US 12,444,421 B2
	Computer-implemented method for punctuation of text from audio input
Ville Ruutu, Helsinki (FI); Jussi Ruutu, Helsinki (FI); and Honain Derrar, Helsinki (FI)
Assigned to Elisa Oyj, Helsinki (FI)
Appl. No. 18/842,368
Filed by Elisa Oyj, Helsinki (FI)
PCT Filed Apr. 14, 2023, PCT No. PCT/FI2023/050208 § 371(c)(1), (2) Date Aug. 28, 2024, PCT Pub. No. WO2023/209274, PCT Pub. Date Nov. 2, 2023.
Claims priority of application No. 20225351 (FI), filed on Apr. 27, 2022.
Prior Publication US 2025/0111854 A1, Apr. 3, 2025
Int. Cl. G10L 15/05 (2013.01); G10L 15/08 (2006.01); G10L 15/14 (2006.01); G10L 15/26 (2006.01); G10L 25/93 (2013.01); G10L 15/02 (2006.01); G10L 15/04 (2013.01); G10L 25/03 (2013.01); G10L 25/18 (2013.01); G10L 25/78 (2013.01); G10L 25/87 (2013.01)

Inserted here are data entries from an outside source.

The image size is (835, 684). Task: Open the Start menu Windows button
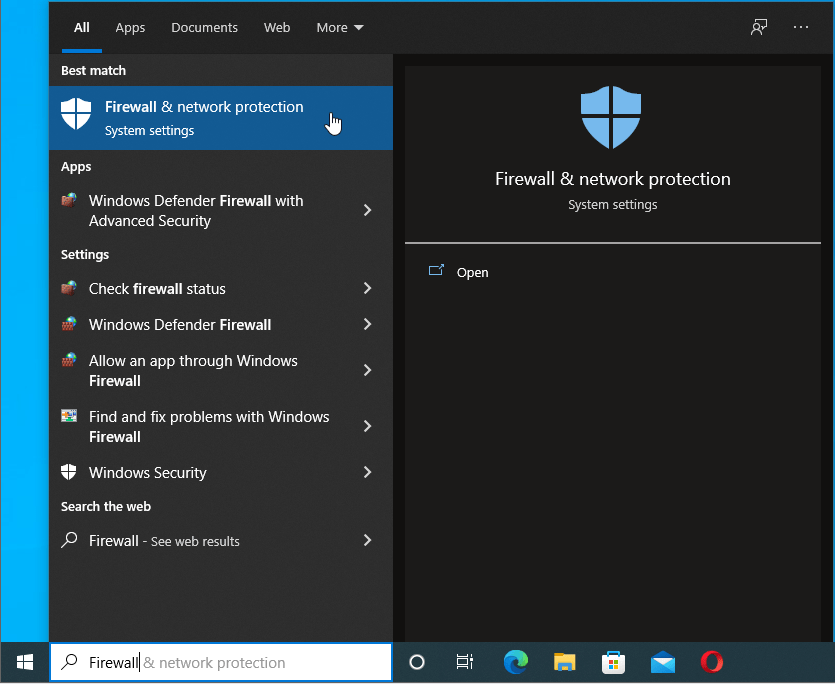click(25, 662)

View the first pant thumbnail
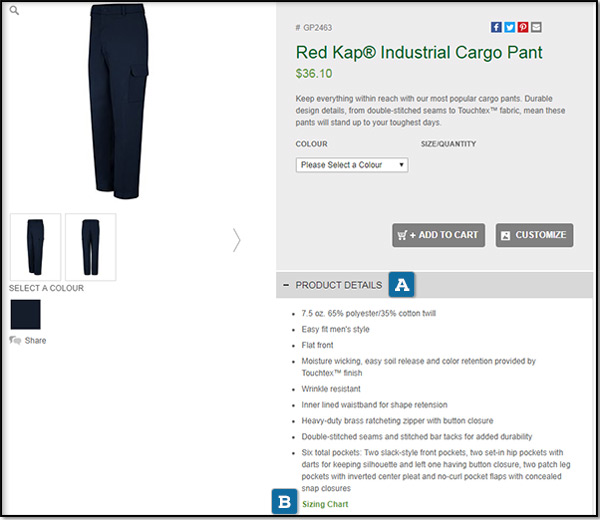pos(35,247)
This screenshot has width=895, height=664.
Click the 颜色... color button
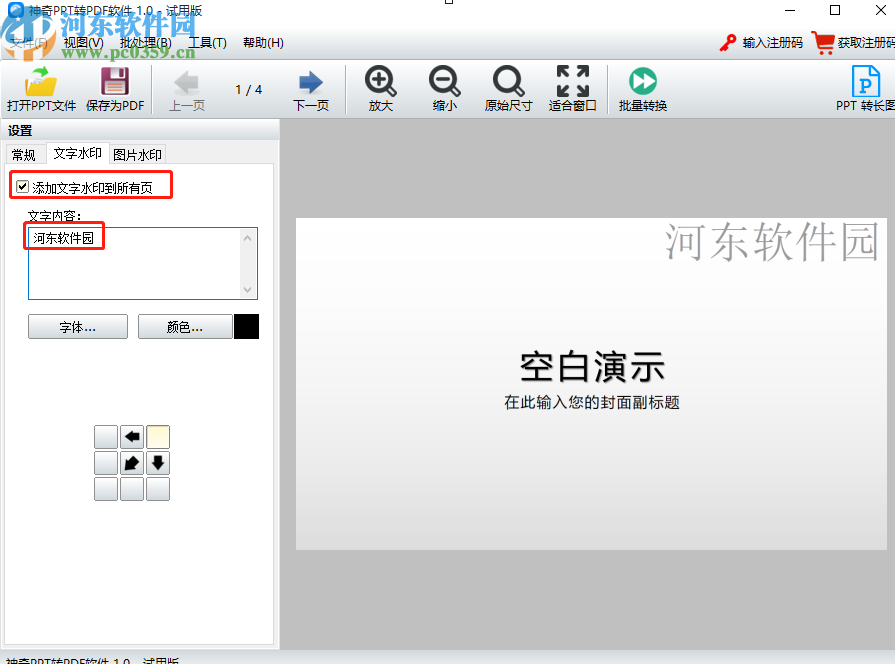(185, 326)
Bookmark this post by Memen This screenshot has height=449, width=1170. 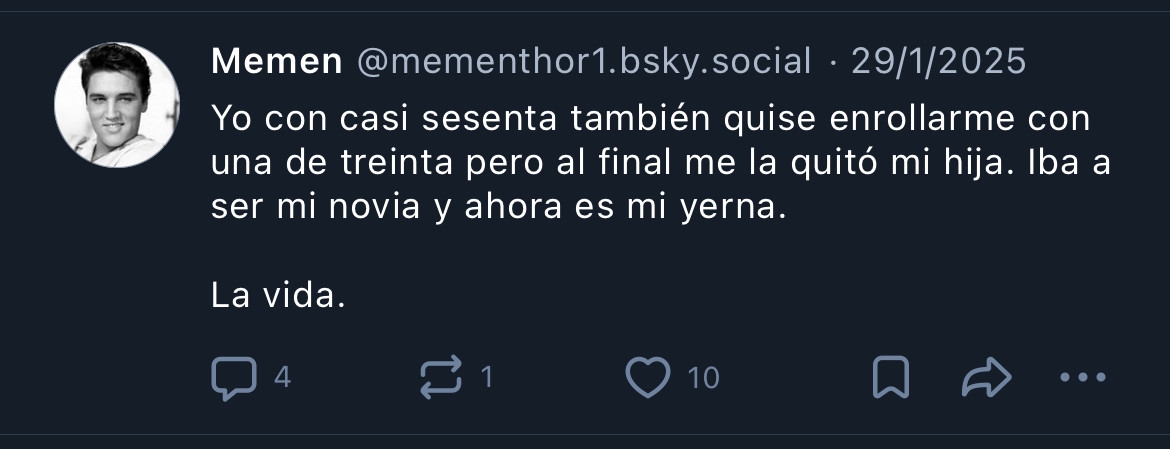(x=890, y=378)
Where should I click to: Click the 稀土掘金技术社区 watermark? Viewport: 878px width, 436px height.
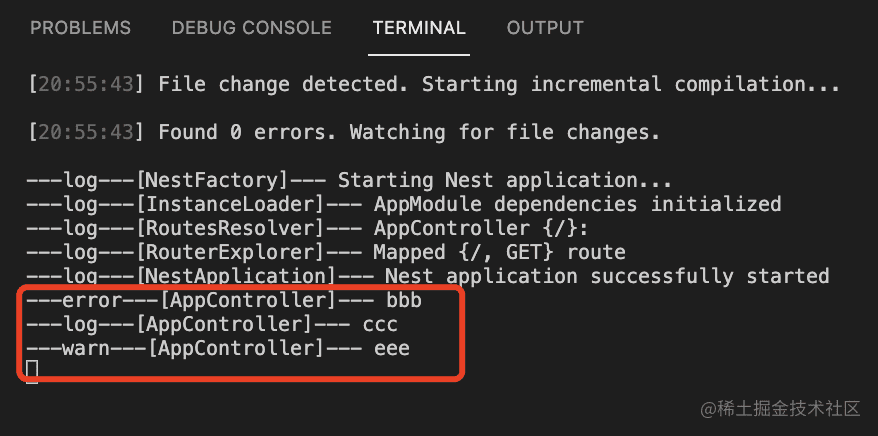coord(780,408)
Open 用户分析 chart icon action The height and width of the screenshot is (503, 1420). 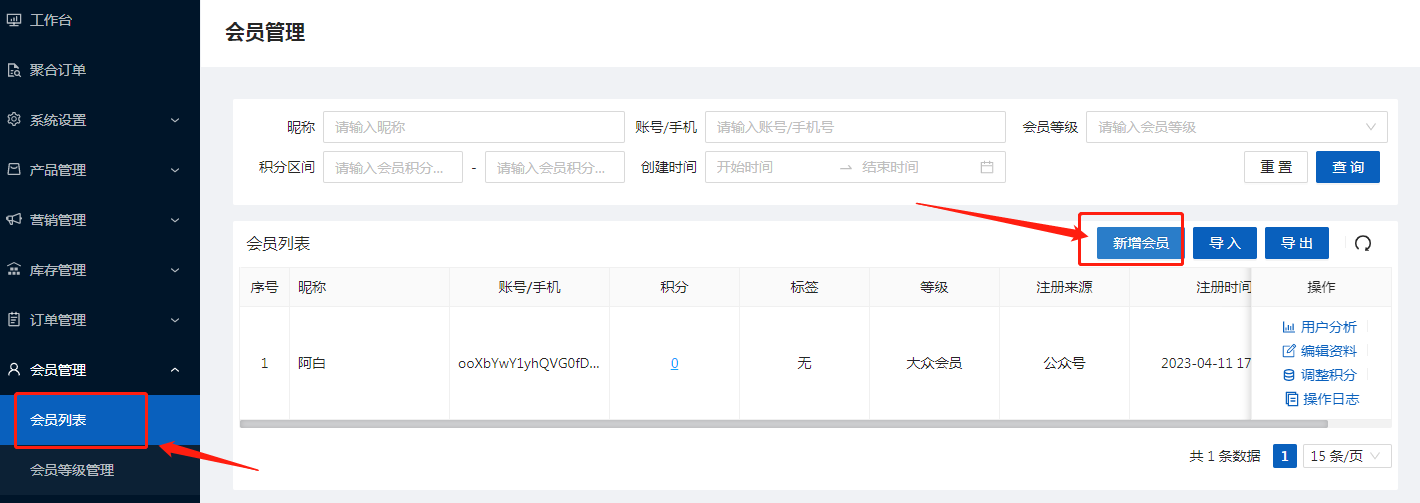coord(1289,327)
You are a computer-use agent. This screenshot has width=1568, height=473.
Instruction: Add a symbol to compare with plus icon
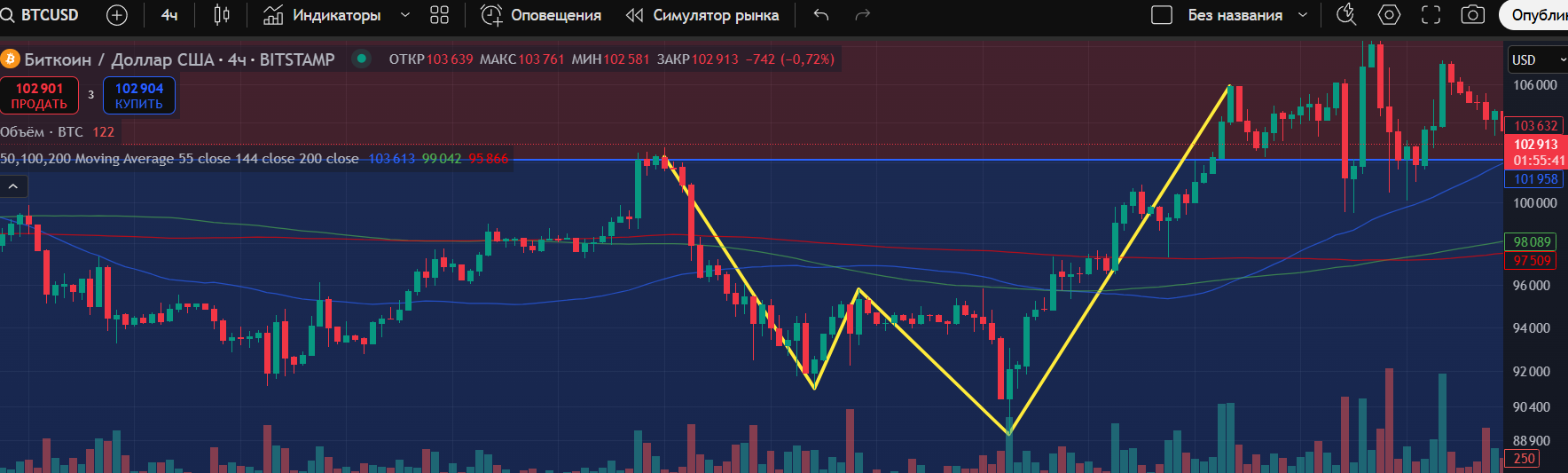coord(117,15)
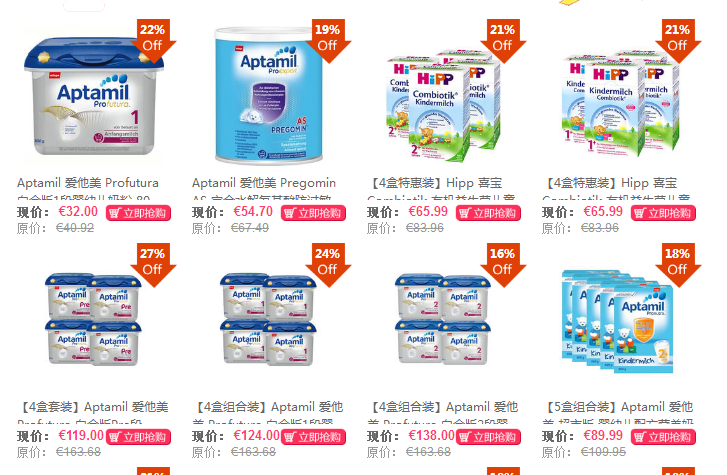Click buy now button beside €138.00 price

tap(488, 437)
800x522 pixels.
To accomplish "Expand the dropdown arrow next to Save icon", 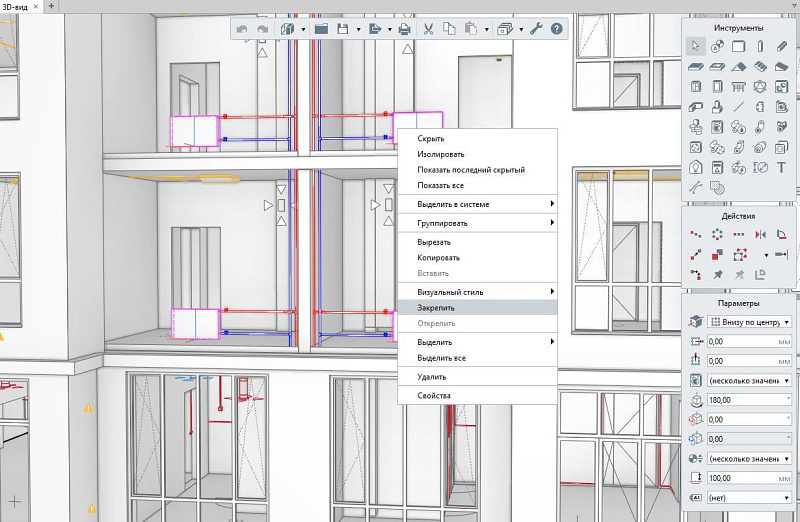I will click(358, 29).
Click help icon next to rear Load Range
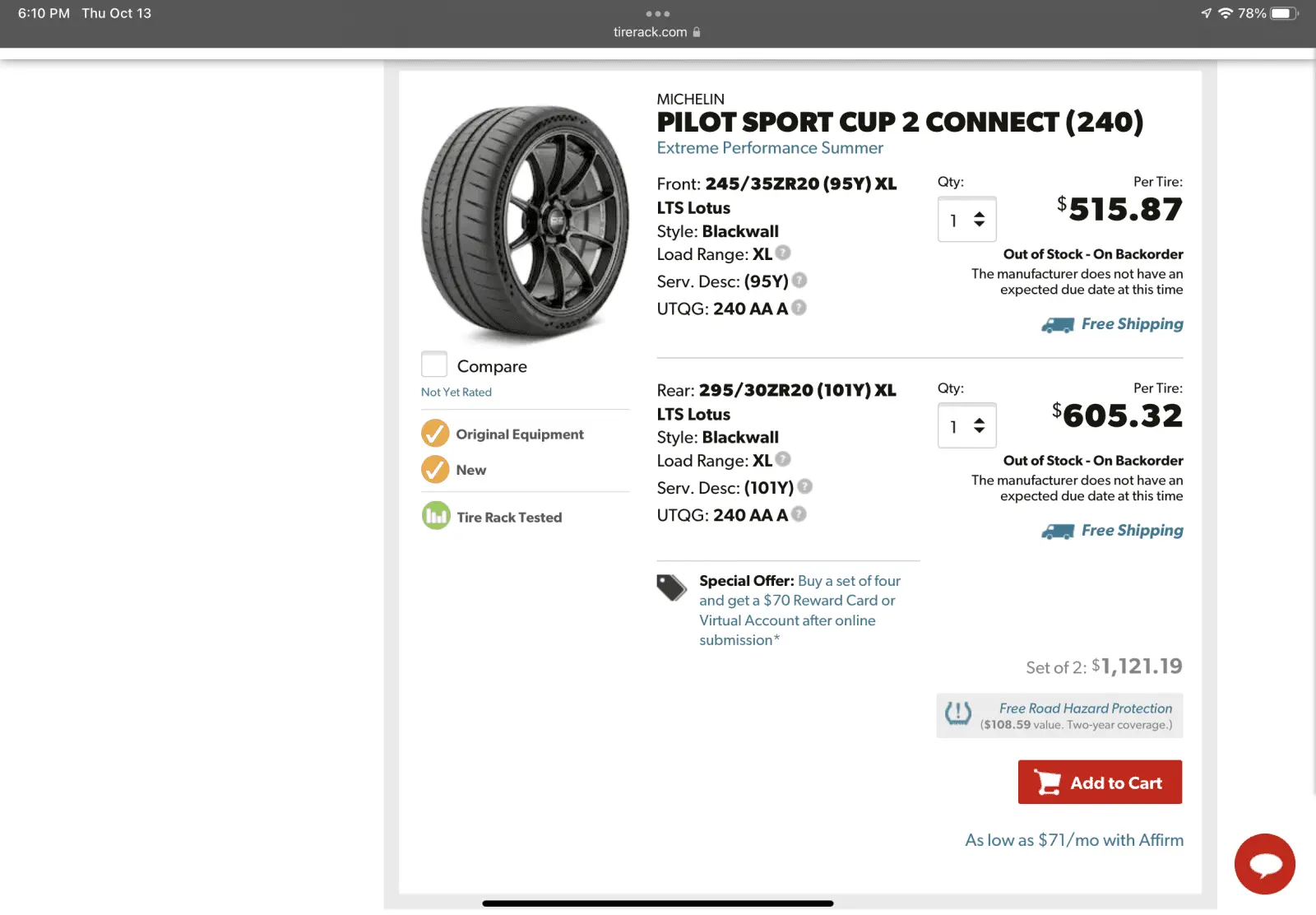The width and height of the screenshot is (1316, 915). pyautogui.click(x=783, y=459)
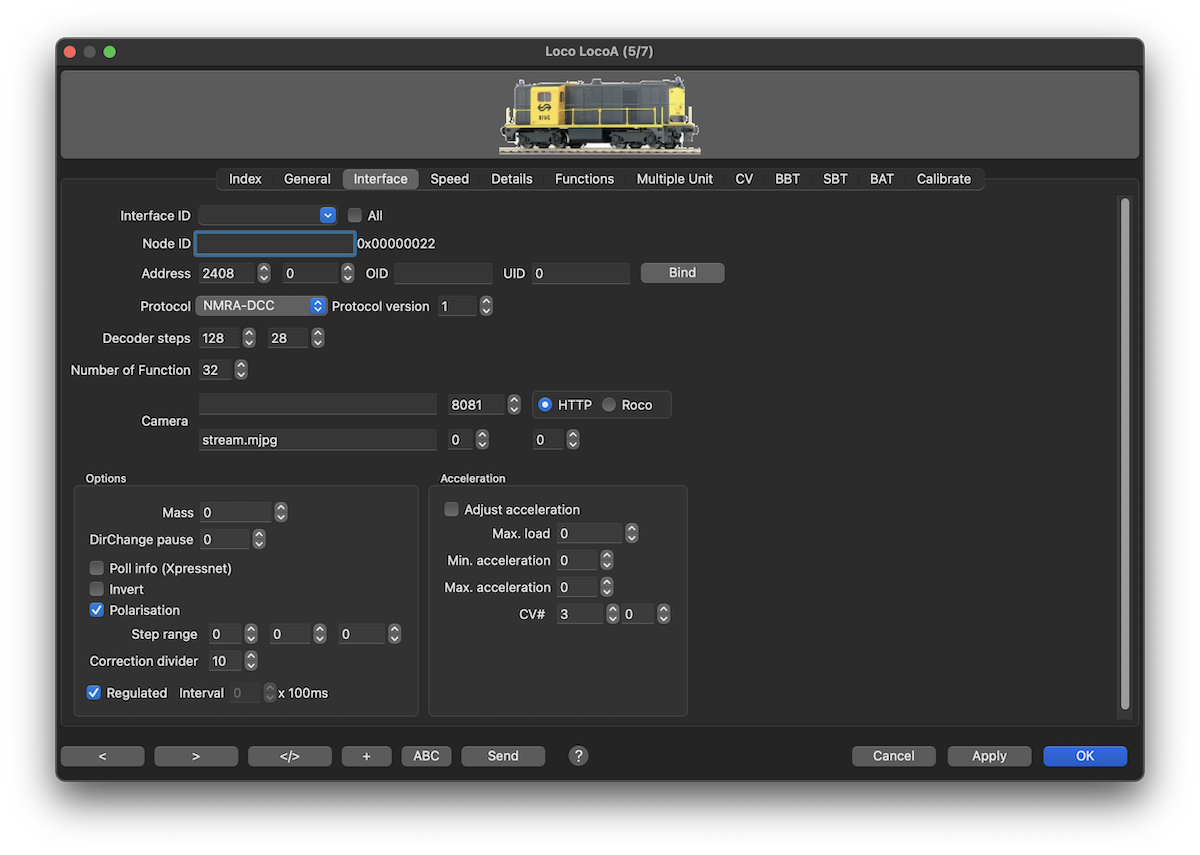Image resolution: width=1200 pixels, height=855 pixels.
Task: Click the Number of Function stepper
Action: click(x=240, y=370)
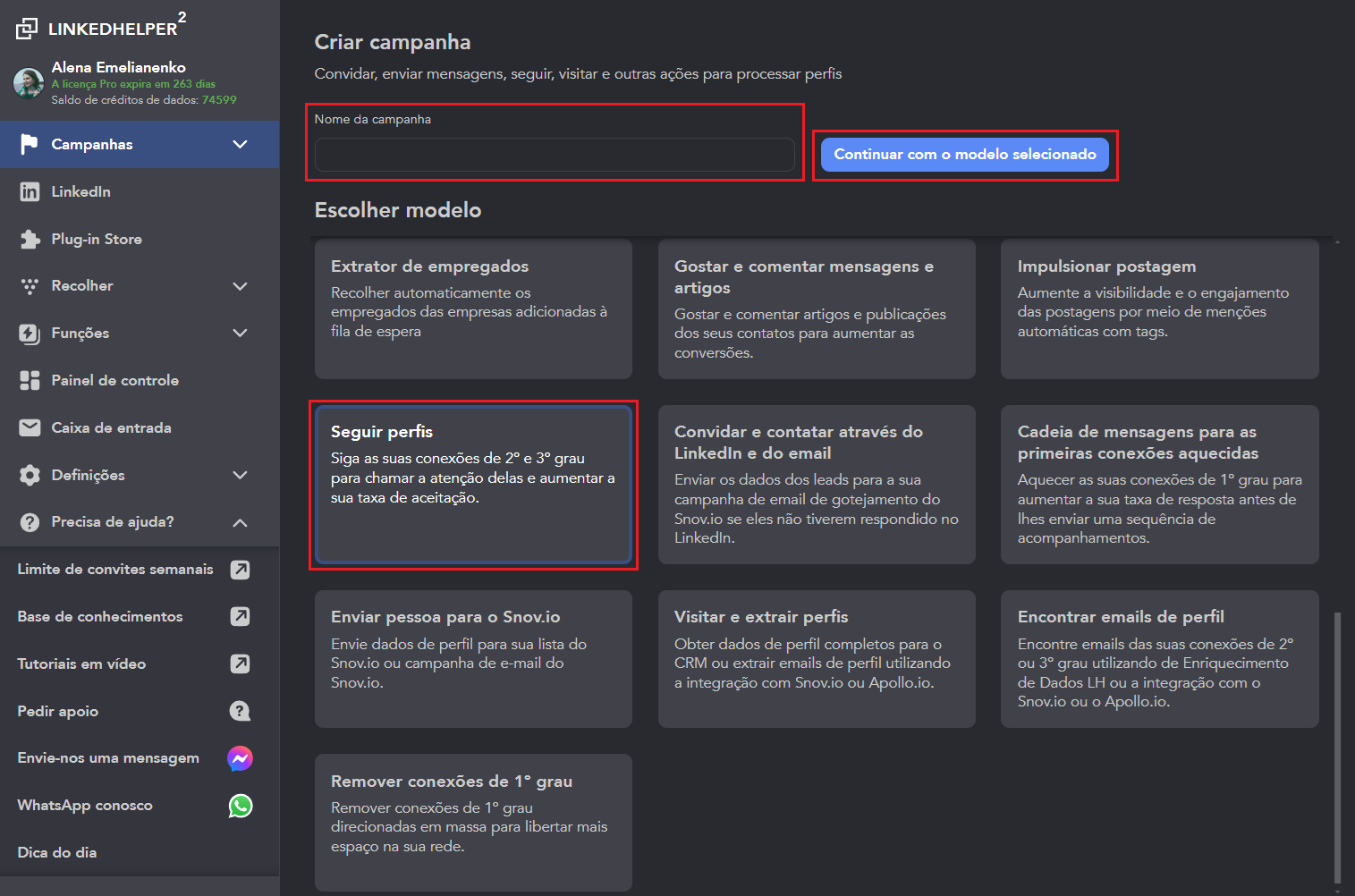Screen dimensions: 1355x896
Task: Click question mark icon beside Pedir apoio
Action: pyautogui.click(x=240, y=711)
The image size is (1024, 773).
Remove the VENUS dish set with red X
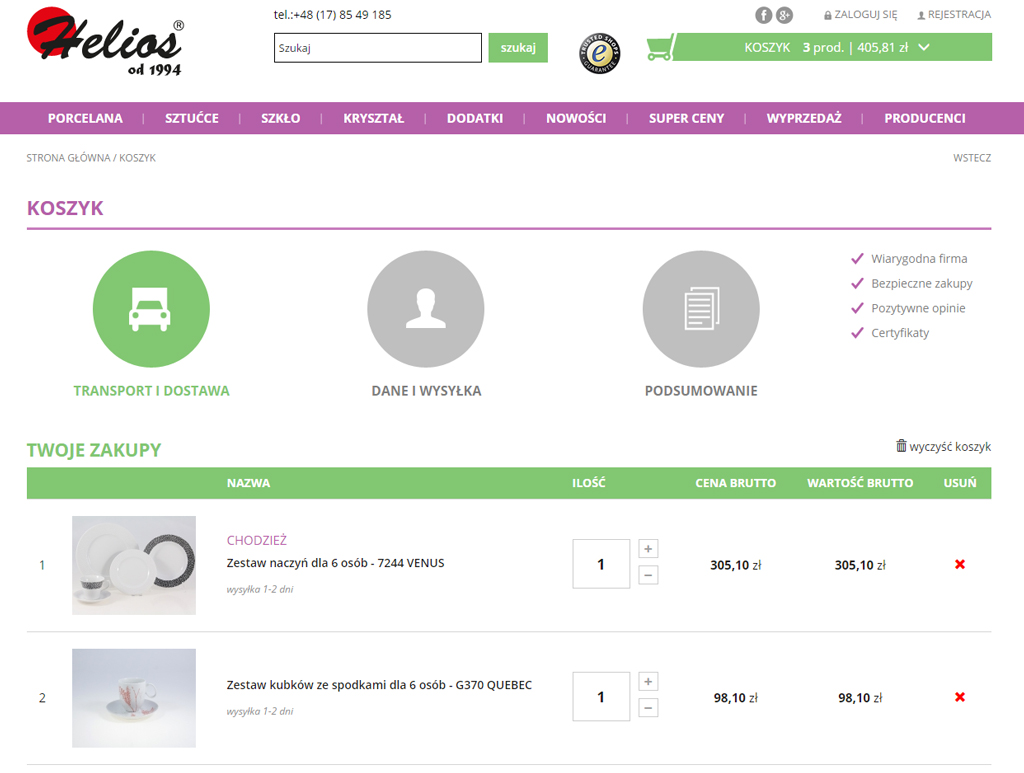960,565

CPC G10L 15/26 (2013.01) [G10L 15/05 (2013.01); G10L 15/08 (2013.01); G10L 15/14 (2013.01); G10L 25/93 (2013.01); G10L 15/02 (2013.01); G10L 15/04 (2013.01); G10L 25/03 (2013.01); G10L 25/18 (2013.01); G10L 25/78 (2013.01); G10L 25/87 (2013.01)]

11 Claims

1. A computer-implemented method for punctuation of text from an audio input, the method comprising:

obtaining an audio input comprising speech data;

identifying a plurality of silent sections in the audio input;

obtaining a type input indicating a type of the speech data in the audio input, wherein the type input indicates that the speech data is a customer service call, a public speech, or a lecture;

choosing an expected distribution, indicating an expected relative frequency of each group in a plurality of groups, according to the type input;

grouping the plurality of silent sections into the plurality of groups, wherein each group in the plurality of groups corresponds to a punctuation mark or a space without a punctuation mark, wherein the grouping the plurality of silent sections into the plurality of groups is done at least partially by using the expected distribution; and

associating each silent section in the plurality of silent sections with a punctuation mark or a space according to the group of the silent section, thus obtaining punctuation information,

performing a speech-to-text conversion on the audio input, thus obtaining a transcript of the speech data; and

punctuating the transcript according to the punctuation information by associating each silent section in the plurality of silent sections with the corresponding punctuation mark or the corresponding space without the punctuation mark;

wherein the expected distribution is based on statistical information about the plurality of silent sections between spoken words to apply punctuation.